▸ Task goal:
Every line below is to be given again precisely; images are to be left out.

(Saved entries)
++++++
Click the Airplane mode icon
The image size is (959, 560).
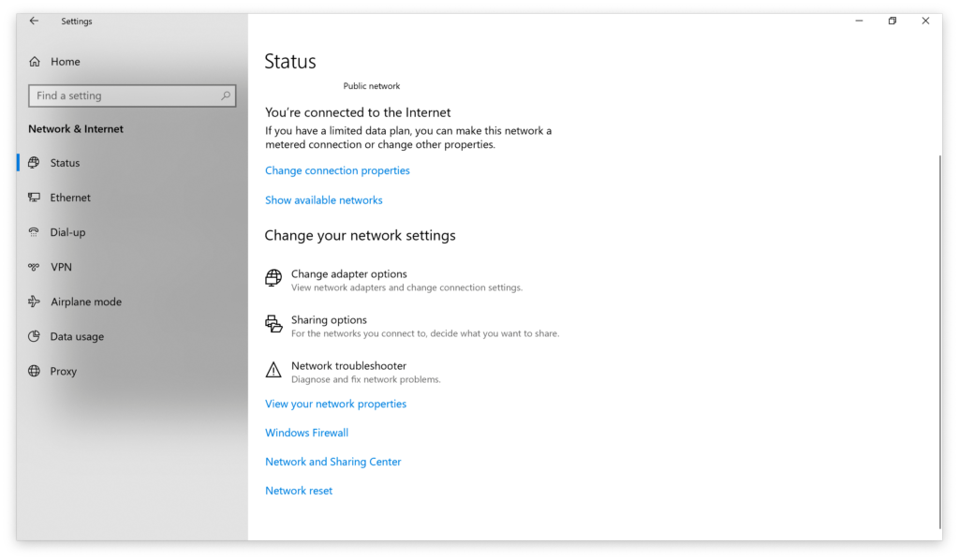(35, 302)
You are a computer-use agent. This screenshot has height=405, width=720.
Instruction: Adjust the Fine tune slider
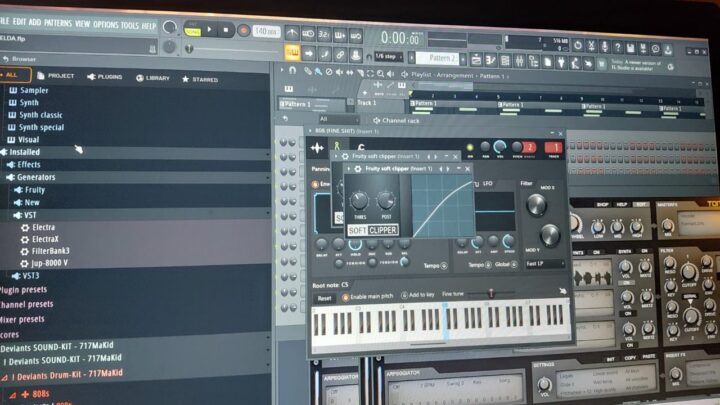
++++++
▸ Answer for the task:
Click the Airplane mode icon
The image size is (959, 560).
(35, 302)
You are a computer-use agent. This screenshot has height=405, width=720.
Instruction: Adjust the Fine tune slider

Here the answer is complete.